Medicare Fee for Service
1. Q: Will submitters who have not tested 5010 be able to continue to submit 4010 claims after January 1st while their transition plan is being reviewed by the MAC and if the plan is approved how much grace time will they be granted?
A: Submitters who have not tested will need to submit their transition plan within 30 calendar days of the date of the notice from the MAC. Those who submit a transition plan by the deadline will have until April 1, 2012 to complete their transition to the 5010 formats.
2. Q: What will happen if submitters don’t submit a test plan? Will their 4010 claims be rejected as of the 31st day?

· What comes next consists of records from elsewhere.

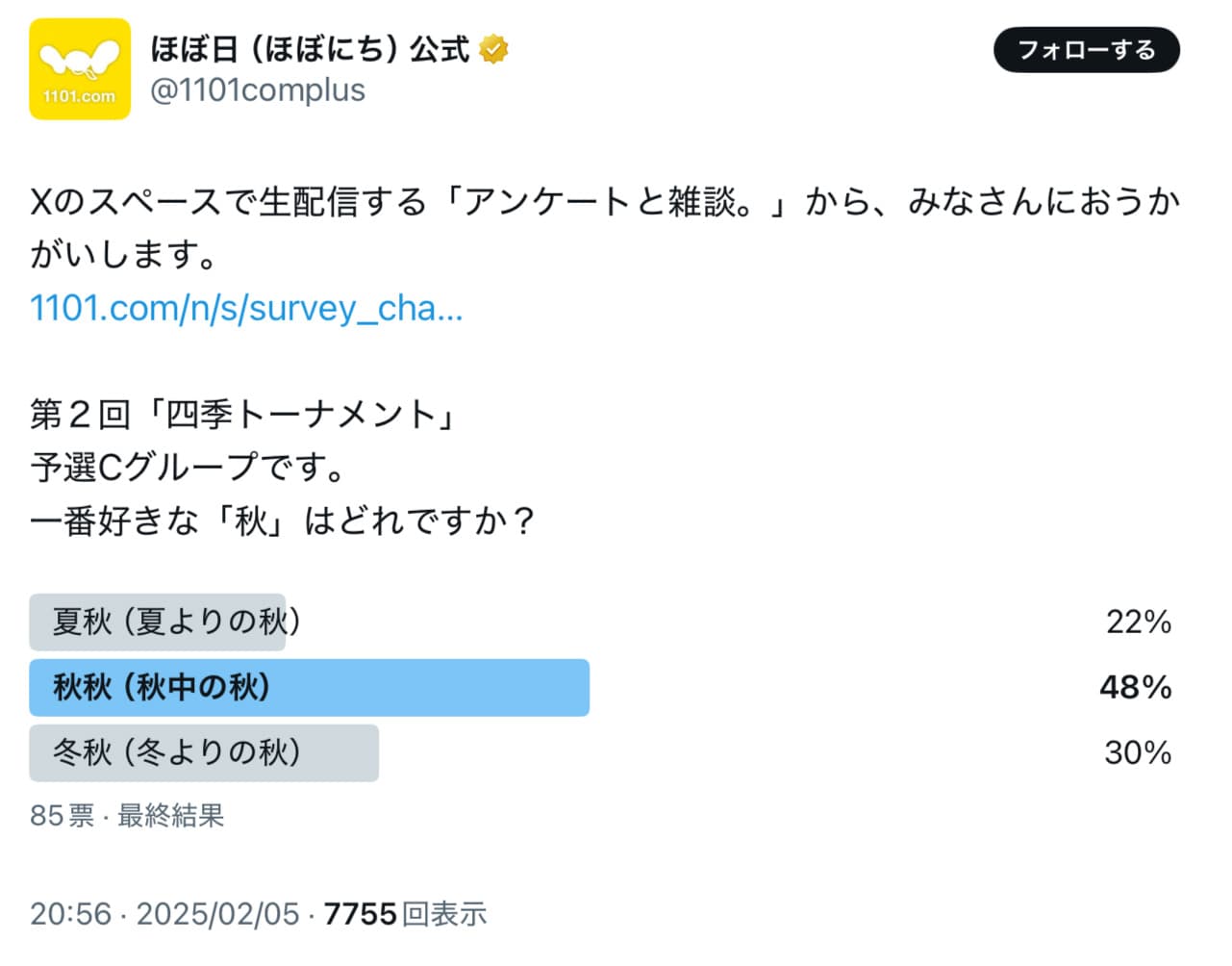Open the @1101complus handle
This screenshot has height=966, width=1232.
[x=258, y=90]
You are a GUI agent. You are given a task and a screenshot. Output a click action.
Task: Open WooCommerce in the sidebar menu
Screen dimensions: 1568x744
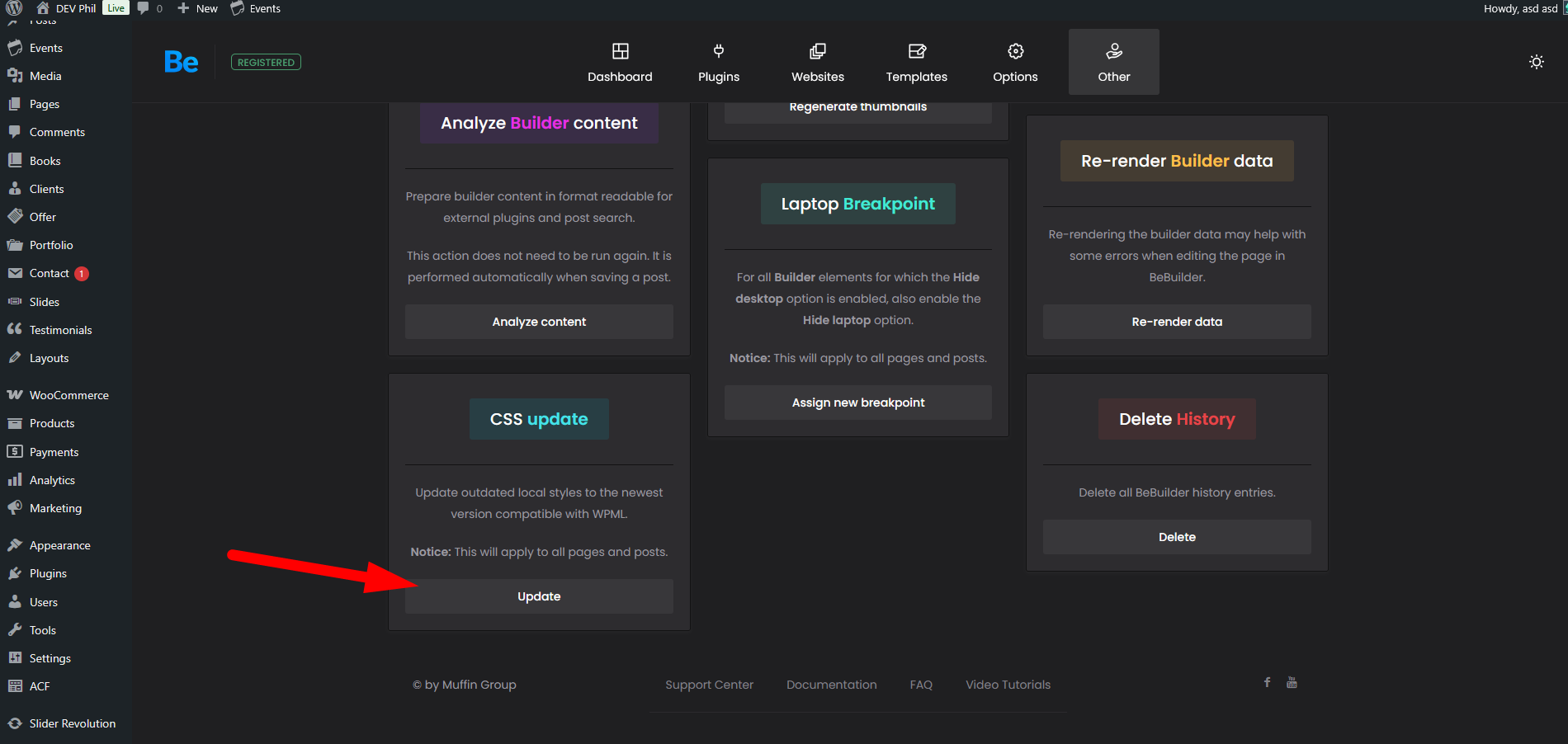pyautogui.click(x=68, y=395)
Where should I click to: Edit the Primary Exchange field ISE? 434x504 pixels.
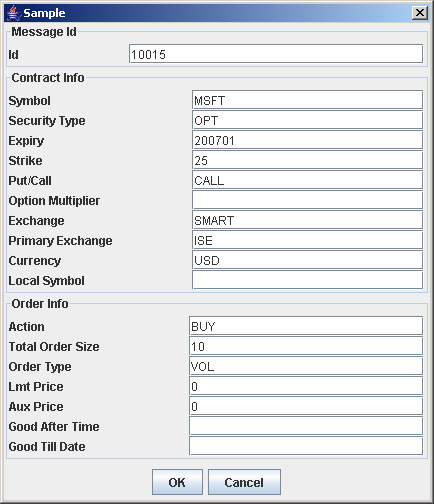307,240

A: If no transition plan is submitted Medicare FFS may direct the Medicare Administrative Contractors (MACs) to reject 4010 claims. The MACs have not been directed to reject 4010 claims at this time.
3. Q: Is Medicare going to release information about exactly what a compliance plan will look like?

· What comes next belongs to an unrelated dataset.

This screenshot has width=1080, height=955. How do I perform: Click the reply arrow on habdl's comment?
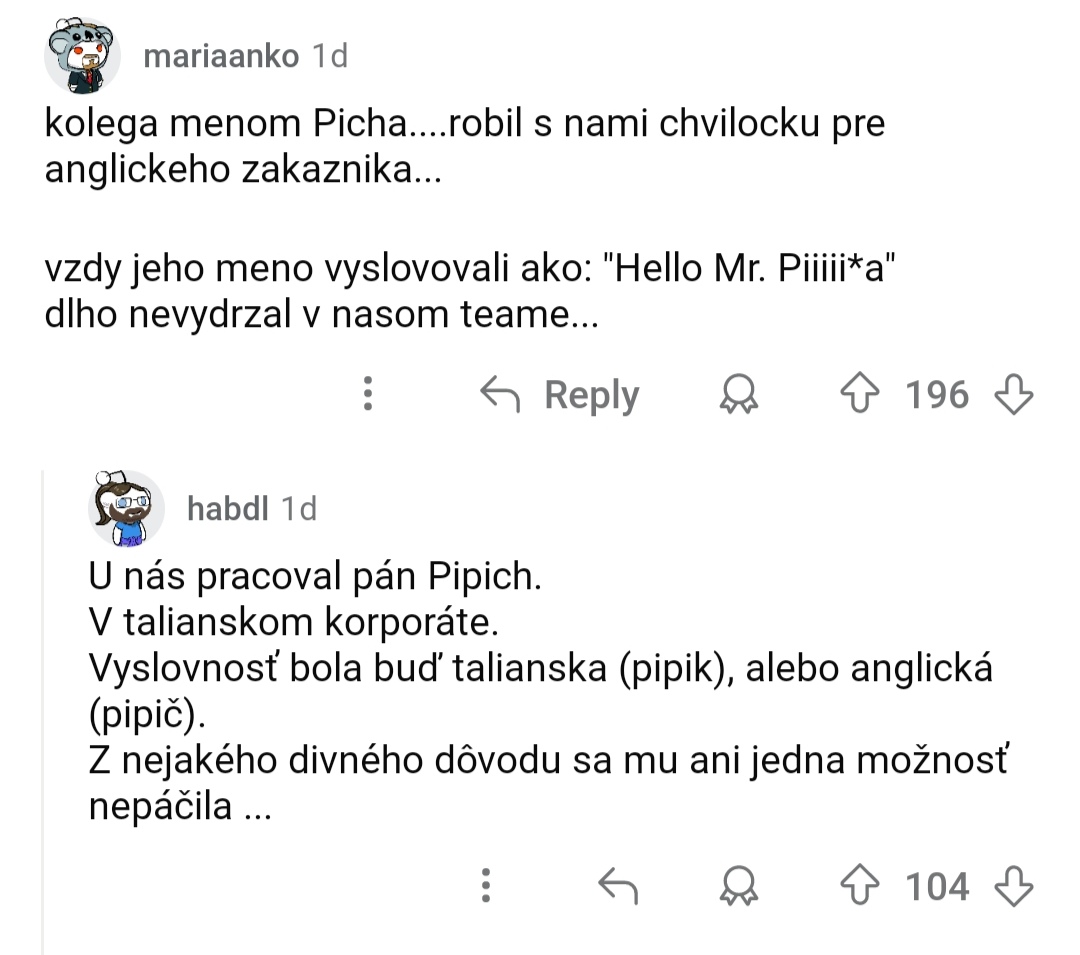pyautogui.click(x=617, y=886)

A: Medicare will not specify the format of the transition plan. Submitters should outline the steps they have taken and the steps they still need to take to successfully achieve compliance.
4. Q: Are the 30 day deadlines stated in the Medicare FFS announcement working or calendar days and does the 30 day clock start with notification or on January 1?

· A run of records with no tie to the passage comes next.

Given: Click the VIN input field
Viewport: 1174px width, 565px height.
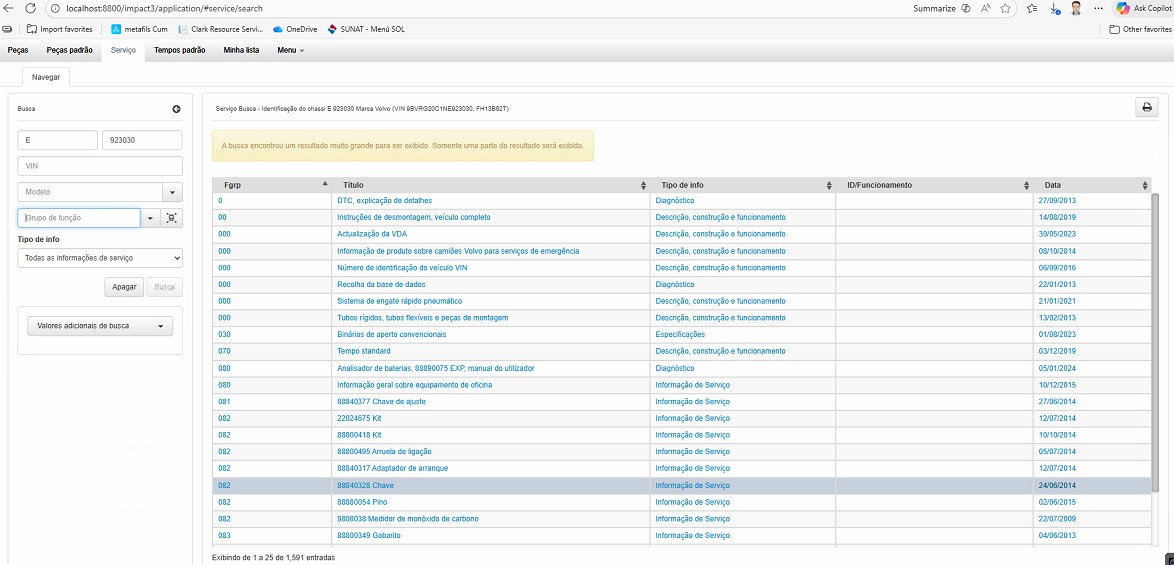Looking at the screenshot, I should click(x=100, y=166).
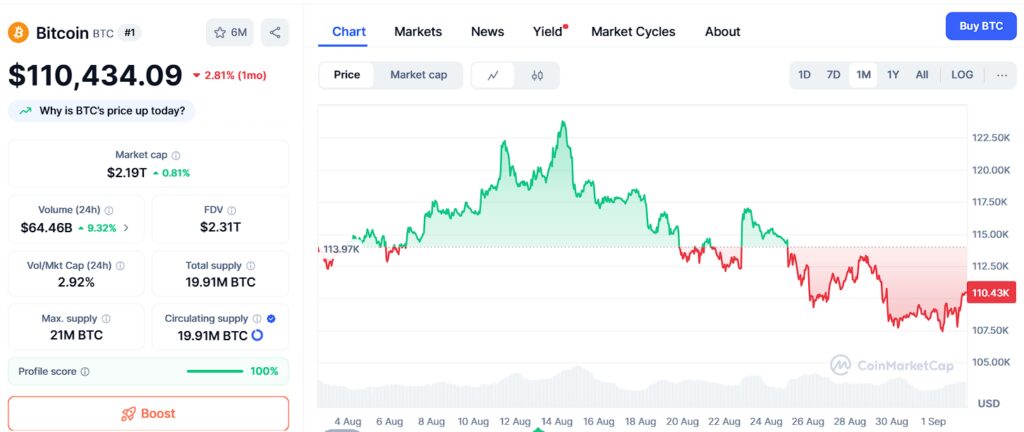The height and width of the screenshot is (432, 1024).
Task: Click the Bitcoin logo icon
Action: pyautogui.click(x=18, y=33)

A: The thirty day deadlines are calendar days and the 30 day clock starts with the date of the notification from the MAC.
5. Q: Will the MACs be able to accept a mix of 5010 and 4010 claims during the grace period?
A: Yes, MACs will be able to accept a mix of 5010 and 4010 claims during the 90 day non-enforcement period.
6. Q: Who notifies providers that submit directly? What is the difference between a submitter and a provider?
A: The MACs notify providers that submit directly. A submitter is a clearinghouse, vendor or biller that submits to Medicare on behalf of one or more providers. The Medicare 90 Day Discretionary Enforcement announcement requires submitters to test with their MACs, submitters to take action in regards to this plan and submitters to send it their transition plans. Medicare has developed the incremental steps in this plan to support the provider’s efforts in working with their submitters.
Note: Although Medicare Fee-for-Service will accept 4010 claims during the 90 day discretionary period if the transition plans are submitted, other payers have announced plans to accept 5010 only and to reject all 4010 transactions.